In praise of Ercolina

  • 19 February 2024
The heroine of last week’s most diverting news story was a cow. She and her minders were refused entrance into St Peter’s Square in Rome. They went there to seek Pope Francis’ blessing. The cow was named Ercolina after Hercules, the Greek strong man, hero and God. The name was appropriate. A little way before she had been photographed outside the San Remo concert hall during Italy’s most popular music festival. Twenty years previously her mother had gained admission to St Peter’s Square.

Ercolina’s mission was to protest against the low prices and excessive regulation of farming In Italy. Throughout Italy and Europe farmers were coming to town with their products in similar protests at a perceived threat to the future of small farms. Some Governments had made concessions. Although Ercolina may not have received her desired papal blessing, her owner, a factory proprietor, gained great publicity for his cause by milking her and distributing her milk for free. 

In recent weeks, too, the Australian media published stories of supermarkets putting pressure on farmers and others to accept lower prices for their produce at a time of rising costs. In Australia, small farms have more extensively been aggregated with an associated loss of families from small rural towns. Economically more efficient production has come at a cost to a way of living. 

The farmers’ demonstrations in Europe revealed to city dwellers the rich network of relationships involved in providing food to people.
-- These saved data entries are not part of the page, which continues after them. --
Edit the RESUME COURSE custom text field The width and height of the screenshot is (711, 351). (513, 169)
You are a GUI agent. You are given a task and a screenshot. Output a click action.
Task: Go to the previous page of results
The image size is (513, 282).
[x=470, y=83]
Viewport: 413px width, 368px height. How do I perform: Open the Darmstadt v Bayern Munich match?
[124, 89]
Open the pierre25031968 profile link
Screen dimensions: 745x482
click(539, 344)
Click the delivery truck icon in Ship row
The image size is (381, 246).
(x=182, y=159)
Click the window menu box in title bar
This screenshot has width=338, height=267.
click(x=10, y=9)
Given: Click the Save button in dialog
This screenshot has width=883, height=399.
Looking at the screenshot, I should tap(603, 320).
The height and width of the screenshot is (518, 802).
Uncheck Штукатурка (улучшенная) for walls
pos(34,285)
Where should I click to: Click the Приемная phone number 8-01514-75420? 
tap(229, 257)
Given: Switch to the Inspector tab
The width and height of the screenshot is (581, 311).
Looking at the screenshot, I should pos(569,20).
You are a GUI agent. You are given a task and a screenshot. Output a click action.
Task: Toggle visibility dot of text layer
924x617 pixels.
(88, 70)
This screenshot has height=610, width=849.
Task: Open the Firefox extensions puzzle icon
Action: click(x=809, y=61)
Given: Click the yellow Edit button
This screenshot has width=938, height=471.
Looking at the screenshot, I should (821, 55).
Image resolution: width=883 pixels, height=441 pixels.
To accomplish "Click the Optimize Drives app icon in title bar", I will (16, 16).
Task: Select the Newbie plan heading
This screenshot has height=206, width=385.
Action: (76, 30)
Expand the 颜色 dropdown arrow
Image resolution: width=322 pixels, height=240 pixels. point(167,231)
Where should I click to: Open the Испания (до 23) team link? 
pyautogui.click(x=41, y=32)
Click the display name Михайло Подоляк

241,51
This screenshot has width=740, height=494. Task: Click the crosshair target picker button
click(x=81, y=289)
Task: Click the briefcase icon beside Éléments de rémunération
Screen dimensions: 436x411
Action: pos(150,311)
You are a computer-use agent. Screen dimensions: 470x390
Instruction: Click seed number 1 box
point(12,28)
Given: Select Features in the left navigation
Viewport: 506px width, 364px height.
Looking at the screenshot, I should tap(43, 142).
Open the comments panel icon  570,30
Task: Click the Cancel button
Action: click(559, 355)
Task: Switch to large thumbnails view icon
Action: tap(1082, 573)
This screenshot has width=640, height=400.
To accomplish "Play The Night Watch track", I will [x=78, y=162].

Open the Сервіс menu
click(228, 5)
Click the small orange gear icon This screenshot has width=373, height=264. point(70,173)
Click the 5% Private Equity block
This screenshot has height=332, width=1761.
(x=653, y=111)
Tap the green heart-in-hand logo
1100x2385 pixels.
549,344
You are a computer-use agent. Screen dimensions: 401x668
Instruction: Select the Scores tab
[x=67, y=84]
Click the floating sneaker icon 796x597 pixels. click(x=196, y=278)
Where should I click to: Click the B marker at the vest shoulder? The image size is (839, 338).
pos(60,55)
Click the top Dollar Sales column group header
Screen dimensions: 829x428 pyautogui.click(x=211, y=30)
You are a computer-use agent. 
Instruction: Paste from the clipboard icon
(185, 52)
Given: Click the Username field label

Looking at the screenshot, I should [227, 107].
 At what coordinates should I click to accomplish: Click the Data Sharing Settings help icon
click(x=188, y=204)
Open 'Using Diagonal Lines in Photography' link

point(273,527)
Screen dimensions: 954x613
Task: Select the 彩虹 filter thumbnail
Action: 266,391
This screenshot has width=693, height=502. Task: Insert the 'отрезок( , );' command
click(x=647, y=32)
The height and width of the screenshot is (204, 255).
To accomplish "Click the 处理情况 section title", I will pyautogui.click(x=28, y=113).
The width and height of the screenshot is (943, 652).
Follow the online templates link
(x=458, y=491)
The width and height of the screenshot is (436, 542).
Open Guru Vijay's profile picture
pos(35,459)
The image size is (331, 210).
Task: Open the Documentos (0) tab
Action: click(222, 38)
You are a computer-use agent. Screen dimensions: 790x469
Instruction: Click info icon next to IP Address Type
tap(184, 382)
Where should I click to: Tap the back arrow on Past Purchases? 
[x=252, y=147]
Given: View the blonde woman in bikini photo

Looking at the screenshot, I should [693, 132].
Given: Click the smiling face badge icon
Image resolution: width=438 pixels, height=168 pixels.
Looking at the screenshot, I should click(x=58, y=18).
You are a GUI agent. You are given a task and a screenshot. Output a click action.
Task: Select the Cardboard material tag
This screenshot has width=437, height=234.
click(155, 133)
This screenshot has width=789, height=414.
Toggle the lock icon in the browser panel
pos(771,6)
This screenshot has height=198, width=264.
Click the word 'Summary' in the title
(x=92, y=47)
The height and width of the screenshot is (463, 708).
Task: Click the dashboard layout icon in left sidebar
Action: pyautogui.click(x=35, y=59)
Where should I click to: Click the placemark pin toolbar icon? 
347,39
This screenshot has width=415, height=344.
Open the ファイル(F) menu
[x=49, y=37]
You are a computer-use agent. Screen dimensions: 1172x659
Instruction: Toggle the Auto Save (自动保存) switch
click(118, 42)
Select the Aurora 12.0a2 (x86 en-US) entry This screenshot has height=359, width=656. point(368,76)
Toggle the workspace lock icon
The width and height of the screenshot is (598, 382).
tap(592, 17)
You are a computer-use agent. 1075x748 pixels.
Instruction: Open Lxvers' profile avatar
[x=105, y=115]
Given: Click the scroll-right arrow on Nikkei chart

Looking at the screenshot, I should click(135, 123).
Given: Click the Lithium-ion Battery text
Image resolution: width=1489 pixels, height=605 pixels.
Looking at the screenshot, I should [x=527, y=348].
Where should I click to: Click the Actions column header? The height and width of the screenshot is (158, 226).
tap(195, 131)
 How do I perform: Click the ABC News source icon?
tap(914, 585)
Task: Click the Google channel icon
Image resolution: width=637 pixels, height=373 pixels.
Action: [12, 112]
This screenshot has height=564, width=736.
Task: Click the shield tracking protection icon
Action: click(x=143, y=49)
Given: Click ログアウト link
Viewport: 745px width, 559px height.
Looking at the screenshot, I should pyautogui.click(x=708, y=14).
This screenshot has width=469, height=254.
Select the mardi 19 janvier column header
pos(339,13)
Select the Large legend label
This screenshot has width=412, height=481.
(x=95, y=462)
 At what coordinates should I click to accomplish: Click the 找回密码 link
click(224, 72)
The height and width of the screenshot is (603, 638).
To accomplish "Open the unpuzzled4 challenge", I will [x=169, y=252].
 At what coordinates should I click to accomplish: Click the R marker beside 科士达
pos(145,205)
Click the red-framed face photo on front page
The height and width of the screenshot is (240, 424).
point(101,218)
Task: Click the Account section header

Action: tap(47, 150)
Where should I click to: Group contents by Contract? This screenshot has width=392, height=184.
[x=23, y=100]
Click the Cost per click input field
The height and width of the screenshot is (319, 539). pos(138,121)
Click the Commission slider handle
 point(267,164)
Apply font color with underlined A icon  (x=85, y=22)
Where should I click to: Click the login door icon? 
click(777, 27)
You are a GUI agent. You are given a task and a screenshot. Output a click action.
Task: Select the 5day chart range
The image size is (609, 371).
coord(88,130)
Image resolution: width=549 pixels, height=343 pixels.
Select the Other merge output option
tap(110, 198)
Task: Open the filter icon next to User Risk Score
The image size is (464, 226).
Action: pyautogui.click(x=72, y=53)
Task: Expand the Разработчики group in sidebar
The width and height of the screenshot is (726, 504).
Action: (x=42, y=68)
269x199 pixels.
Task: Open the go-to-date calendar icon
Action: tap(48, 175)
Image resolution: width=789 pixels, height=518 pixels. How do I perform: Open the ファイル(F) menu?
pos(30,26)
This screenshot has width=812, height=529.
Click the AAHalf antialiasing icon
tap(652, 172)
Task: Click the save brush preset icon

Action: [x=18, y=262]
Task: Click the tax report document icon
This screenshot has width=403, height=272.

They included relationships to animals known by name, to green fields, hedges, villages, and to local communities. They invited us to ask whether the lower prices that might come from more economically efficient and profitable farming justify the loss of culturally rich local communities and of a way of life. What do you think? Did Ercolina and her mission deserve a Papal blessing?

 

 

 

Andrew Hamilton is consulting editor of Eureka Street, and writer at Jesuit Social Services. Main image: (Getty images)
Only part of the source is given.